In fact, the need for pollution control was first felt by Indira Gandhi when she was the Prime Minister. In 1974, the law which enforced the implementation of pollution prevention and control norms, resulted in the establishment of the Central Pollution Control Board at the centre and the State Pollution Control Board at the state level. The law continued to be made and amended subsequently, but the urgency which Indiraji showed in her time while dealing with the pollution is nowhere seen now. Polluting industries have also got out of control and are responsible for deteriorating the air quality of our cities.
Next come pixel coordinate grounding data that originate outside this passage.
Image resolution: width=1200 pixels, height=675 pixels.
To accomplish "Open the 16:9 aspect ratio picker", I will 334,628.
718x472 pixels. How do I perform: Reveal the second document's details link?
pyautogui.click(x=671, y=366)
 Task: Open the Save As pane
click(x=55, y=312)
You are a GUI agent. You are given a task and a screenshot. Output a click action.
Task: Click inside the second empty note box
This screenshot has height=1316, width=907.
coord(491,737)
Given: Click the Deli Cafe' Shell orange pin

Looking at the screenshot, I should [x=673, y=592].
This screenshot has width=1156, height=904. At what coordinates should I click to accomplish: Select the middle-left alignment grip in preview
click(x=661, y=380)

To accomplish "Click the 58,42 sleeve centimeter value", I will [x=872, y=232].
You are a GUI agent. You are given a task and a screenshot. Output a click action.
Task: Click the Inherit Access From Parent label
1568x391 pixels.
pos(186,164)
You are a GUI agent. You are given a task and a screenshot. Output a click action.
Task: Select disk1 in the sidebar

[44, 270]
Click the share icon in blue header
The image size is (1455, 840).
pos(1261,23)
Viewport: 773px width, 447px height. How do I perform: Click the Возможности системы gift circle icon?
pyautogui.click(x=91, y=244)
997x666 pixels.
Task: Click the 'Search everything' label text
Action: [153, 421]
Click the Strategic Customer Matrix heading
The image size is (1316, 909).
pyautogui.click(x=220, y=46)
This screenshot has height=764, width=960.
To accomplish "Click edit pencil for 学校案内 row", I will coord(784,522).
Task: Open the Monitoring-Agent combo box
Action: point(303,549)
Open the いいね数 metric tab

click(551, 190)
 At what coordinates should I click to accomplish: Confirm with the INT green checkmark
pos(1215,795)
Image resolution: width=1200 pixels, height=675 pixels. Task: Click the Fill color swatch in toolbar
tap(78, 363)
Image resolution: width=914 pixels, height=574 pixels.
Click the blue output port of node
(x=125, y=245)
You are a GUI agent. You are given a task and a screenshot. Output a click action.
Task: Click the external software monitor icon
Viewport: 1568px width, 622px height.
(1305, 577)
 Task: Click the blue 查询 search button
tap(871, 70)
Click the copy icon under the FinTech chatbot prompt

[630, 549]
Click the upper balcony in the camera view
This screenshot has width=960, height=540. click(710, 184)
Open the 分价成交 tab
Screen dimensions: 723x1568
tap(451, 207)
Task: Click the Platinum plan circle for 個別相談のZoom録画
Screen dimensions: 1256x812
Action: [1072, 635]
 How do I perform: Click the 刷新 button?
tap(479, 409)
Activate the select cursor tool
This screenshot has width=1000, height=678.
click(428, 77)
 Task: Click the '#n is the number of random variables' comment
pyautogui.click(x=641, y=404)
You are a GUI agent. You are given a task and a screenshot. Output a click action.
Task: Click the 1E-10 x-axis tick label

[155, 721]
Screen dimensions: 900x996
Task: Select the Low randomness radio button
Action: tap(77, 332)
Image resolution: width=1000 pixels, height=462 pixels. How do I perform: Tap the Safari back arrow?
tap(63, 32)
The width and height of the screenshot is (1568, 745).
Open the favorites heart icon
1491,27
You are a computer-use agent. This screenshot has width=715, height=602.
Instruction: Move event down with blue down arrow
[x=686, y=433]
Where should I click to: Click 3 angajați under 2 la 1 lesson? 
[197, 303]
While travelling all over the world, I have seen how other countries have controlled industrial pollution, saved their rivers, conserved the sources of water and prevented deforestation. Especially the European countries have done a great job. In contrast, in our country, plans for saving forests to saving rivers are mostly confined to the files. There is no visible proof of their implementation. The development of a country can happen only when its citizens are healthy. Pollution is making the entire country seriously sick. The question is how will we tackle this menace so that we continue to grow healthy and prosper?
Before I conclude…
The residents of Deota village of Chittorgarh district of Rajasthan have undertaken a laudable initiative. They have installed on the door of every house a piggy bank in which people put one rupee coin every day. This money will be used for providing water, electricity and sanitation, besides painting the village school. Funny cartoons will be drawn on the school walls to draw children to school. This initiative has seen a collection of Rs 9,180 in four months. Surely, this initiative is laudable and should be emulated by other villages across the country.
The latest report by the World Health Organisation has exposed the hollow claims of Clean India campaign. The reality is that India’s attitude towards controlling the problem of pollution is extremely indifferent. There is a long list of rules to follow but our government is proving to be very lax as far as implementation of the law is concerned. This is risky, to say the least!